Improving fingerprint filter performance

vasu01 · April 19, 2021, 11:22am

We are using the logstash fingerprint filter to avoid duplicate data in elasticsearch. But the data ingestion is taking more time.

For Example - A file having ~15000-20000 rows takes approx 2~3 hours to load. Only two fields were given in the source section of the filter.

Here is my configuration:

fingerprint {
             key => "FINGERPRINT"
             method => "MD5"
             source => ["FILED_1","FIELD_2"]
             target => "document_hash_value"
             concatenate_sources => true
}

Is there a way to reduce the ingestion time? Thanks in advance.

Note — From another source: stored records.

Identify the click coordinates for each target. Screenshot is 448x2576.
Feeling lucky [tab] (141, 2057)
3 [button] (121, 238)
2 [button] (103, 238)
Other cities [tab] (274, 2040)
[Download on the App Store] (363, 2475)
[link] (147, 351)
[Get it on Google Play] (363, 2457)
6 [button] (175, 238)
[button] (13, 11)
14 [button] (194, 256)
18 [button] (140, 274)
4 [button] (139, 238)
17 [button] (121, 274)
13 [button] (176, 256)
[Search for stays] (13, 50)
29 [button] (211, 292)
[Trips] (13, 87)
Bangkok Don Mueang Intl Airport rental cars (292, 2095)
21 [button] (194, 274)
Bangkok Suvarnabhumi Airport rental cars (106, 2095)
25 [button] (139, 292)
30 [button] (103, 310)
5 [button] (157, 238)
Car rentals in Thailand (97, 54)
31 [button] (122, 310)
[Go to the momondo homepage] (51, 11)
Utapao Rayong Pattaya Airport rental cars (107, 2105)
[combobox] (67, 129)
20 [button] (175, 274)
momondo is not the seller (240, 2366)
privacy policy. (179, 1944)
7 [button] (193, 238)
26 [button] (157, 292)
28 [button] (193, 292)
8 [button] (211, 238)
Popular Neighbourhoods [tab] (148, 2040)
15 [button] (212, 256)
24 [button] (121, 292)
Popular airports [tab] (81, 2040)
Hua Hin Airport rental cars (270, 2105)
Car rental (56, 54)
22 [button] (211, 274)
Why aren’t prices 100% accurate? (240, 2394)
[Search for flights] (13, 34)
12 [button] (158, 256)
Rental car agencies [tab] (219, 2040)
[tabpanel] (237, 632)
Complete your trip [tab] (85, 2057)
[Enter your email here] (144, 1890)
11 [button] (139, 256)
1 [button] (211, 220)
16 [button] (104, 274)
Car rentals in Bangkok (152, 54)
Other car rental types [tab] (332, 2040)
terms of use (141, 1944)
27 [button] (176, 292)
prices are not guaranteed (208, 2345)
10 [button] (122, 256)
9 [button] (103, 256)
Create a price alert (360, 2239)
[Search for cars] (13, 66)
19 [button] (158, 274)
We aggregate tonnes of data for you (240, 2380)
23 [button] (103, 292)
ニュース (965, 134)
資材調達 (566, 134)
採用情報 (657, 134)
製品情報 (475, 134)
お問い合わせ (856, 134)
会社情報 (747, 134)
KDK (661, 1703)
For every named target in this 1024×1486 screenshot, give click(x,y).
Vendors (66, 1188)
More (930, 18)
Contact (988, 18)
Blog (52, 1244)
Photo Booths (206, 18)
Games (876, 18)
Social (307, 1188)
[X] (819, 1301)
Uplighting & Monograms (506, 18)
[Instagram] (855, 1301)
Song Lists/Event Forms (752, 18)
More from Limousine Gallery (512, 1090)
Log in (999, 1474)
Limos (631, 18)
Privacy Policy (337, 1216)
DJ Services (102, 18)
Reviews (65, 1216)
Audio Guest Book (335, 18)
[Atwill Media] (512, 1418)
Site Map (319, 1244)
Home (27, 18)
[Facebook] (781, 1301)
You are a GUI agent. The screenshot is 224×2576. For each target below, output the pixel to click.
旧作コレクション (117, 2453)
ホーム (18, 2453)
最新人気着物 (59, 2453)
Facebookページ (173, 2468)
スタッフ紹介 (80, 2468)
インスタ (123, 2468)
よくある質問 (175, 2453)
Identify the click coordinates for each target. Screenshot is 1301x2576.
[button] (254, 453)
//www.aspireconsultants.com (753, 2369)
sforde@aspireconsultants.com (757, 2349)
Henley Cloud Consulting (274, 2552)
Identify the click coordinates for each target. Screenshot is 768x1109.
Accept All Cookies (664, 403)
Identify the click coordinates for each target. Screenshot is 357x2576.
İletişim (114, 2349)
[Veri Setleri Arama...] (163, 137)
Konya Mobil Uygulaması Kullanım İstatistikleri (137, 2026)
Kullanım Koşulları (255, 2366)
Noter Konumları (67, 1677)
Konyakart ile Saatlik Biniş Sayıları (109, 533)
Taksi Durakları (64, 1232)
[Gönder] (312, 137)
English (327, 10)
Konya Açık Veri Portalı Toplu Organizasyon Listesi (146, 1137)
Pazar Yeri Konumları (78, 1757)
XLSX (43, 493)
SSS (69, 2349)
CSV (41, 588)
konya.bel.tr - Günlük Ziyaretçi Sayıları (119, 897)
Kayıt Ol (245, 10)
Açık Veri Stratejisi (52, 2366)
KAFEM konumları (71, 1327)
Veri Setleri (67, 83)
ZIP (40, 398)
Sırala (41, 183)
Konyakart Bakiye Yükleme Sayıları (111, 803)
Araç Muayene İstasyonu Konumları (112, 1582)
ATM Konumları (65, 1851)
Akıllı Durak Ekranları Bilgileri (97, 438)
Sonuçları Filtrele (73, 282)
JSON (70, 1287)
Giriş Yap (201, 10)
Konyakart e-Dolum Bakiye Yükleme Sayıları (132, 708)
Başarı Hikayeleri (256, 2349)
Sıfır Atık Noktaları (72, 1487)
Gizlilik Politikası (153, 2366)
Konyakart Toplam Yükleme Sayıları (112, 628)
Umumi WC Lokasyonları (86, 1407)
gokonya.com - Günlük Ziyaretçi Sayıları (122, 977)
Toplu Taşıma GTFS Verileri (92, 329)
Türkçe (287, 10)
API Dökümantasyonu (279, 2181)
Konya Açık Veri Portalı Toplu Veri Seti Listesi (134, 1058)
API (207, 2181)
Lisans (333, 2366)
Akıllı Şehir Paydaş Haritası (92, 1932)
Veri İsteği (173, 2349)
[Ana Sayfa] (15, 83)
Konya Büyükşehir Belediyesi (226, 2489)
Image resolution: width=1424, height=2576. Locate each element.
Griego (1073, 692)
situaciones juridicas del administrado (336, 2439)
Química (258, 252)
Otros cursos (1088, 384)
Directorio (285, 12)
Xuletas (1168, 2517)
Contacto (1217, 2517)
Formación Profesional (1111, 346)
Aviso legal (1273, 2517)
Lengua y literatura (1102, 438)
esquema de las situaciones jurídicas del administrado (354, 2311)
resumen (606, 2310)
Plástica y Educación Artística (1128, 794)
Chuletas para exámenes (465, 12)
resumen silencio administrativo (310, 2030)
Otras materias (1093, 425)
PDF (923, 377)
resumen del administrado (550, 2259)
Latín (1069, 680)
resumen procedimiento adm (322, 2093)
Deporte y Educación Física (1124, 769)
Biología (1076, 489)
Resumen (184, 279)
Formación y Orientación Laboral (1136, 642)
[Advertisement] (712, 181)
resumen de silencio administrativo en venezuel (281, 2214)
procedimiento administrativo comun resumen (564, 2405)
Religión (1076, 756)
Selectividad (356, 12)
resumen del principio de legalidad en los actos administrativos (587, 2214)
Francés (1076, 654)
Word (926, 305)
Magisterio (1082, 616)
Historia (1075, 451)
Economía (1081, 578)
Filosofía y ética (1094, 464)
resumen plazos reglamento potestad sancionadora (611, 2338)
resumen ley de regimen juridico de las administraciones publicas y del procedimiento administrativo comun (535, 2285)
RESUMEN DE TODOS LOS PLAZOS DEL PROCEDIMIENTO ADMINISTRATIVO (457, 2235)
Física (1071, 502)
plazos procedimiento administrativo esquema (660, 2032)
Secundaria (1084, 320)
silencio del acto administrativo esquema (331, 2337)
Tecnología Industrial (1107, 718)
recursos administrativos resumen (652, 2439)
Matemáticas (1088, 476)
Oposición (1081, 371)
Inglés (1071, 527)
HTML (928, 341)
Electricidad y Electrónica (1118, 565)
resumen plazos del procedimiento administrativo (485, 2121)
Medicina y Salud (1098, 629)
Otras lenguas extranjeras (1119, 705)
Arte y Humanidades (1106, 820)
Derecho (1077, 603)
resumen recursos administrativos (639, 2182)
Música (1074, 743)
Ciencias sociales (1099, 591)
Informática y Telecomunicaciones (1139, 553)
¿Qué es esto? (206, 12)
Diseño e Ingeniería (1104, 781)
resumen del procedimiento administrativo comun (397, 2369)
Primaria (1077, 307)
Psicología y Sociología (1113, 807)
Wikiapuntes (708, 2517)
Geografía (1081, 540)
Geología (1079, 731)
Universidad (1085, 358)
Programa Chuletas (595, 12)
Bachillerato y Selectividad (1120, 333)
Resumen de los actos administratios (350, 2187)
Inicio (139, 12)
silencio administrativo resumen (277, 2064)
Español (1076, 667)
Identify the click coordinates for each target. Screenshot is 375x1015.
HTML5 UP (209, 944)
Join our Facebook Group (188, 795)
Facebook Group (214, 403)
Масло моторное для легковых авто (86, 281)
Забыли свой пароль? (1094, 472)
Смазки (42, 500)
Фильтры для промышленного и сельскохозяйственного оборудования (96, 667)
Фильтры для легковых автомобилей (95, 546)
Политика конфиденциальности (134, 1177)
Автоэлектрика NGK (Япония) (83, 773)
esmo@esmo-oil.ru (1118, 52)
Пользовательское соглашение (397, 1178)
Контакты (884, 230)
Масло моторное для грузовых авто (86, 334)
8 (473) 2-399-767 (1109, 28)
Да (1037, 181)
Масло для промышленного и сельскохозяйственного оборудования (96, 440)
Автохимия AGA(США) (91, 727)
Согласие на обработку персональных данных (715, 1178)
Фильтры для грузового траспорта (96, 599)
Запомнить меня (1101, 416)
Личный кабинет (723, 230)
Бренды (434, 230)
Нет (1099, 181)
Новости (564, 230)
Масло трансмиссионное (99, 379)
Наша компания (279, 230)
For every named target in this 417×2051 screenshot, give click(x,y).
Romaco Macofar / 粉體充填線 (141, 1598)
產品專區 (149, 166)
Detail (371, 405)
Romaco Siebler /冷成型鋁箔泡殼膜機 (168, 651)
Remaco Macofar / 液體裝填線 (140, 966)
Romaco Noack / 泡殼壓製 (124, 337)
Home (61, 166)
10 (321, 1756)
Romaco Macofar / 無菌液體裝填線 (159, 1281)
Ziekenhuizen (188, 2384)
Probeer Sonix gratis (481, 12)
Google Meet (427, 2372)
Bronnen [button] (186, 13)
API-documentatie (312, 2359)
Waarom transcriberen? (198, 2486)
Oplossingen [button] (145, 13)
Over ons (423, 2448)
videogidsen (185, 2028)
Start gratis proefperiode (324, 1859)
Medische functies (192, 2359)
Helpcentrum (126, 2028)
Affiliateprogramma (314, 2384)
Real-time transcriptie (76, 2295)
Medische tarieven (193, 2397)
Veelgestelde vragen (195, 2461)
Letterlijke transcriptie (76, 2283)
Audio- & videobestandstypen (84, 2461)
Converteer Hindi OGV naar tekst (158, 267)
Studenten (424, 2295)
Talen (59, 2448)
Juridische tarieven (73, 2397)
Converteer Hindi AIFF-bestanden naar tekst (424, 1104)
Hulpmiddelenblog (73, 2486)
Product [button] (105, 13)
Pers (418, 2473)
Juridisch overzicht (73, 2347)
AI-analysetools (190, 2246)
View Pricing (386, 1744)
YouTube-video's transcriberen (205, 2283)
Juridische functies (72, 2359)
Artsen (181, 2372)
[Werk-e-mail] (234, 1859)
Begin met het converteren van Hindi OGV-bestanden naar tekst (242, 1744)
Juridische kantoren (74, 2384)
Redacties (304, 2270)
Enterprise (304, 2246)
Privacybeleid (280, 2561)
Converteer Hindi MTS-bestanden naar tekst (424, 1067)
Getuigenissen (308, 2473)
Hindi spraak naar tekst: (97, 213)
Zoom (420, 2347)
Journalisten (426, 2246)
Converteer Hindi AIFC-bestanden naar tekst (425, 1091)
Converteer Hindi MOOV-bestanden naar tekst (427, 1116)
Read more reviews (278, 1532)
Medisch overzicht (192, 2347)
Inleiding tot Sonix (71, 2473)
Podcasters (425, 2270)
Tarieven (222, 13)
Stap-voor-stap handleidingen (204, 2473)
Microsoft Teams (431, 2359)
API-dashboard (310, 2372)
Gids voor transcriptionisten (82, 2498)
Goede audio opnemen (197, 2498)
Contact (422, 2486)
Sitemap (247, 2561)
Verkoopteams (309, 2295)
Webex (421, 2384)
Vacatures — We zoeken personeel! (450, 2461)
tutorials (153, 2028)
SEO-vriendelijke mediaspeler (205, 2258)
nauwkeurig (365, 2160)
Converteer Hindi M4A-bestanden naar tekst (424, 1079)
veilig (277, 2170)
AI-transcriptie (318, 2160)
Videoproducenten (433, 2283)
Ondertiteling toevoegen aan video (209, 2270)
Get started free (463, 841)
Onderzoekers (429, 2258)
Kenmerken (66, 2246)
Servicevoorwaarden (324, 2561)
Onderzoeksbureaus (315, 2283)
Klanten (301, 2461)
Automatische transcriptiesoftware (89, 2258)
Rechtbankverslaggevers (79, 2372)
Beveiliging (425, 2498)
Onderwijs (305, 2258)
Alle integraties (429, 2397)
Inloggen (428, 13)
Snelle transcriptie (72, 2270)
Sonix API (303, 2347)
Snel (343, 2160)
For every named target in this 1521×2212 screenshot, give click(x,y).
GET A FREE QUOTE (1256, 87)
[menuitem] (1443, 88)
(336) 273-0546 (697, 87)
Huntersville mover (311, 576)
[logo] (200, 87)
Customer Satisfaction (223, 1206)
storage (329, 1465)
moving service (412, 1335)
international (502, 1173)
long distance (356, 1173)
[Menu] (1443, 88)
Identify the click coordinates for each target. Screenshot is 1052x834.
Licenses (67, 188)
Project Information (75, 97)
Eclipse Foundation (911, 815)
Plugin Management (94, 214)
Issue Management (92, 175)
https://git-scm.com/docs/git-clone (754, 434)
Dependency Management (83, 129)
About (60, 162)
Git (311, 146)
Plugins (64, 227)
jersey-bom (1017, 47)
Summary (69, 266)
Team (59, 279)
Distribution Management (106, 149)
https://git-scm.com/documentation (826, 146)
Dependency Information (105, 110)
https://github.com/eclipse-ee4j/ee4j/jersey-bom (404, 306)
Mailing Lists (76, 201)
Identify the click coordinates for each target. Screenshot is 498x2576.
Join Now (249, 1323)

Badger · April 19, 2021, 3:00pm

If you are only able to ingest around two events per second I very much doubt that the problem is in logstash. Try changing the output from elasticsearch to stdout or dots and see what throughput you get then. If it is much higher then the problem is not in the fingerprint filter.

MD5 was deprecated 25 years ago. I would suggest you change that to SHA256 (not SHA1 which has been deprecated for 10 to 15 years, depending on whose recommendations you follow).

vasu01 · April 20, 2021, 11:08am

Thanks for the inputs. I will try these out!

vasu01 · April 26, 2021, 12:21pm

@Badger Looks like the issue is not with the fingerprint filter. We have an elasticsearch filter plugin defined which queries es for every record and add a few fields. The fingerprint filter is quick and not the culprit.

Now, Is there any way we can increase the performance of the es filter plugin? I couldn't see any performance-related attributes in the docs.

Also, I noticed that the documents are getting ingested in 250 events per batch. What attribute would increase this setting?

Badger · April 26, 2021, 5:12pm

pipeline.batch.size is set to 125 by default.

What is the network latency between logstash and elasticsearch?

system · May 24, 2021, 5:12pm

This topic was automatically closed 28 days after the last reply. New replies are no longer allowed.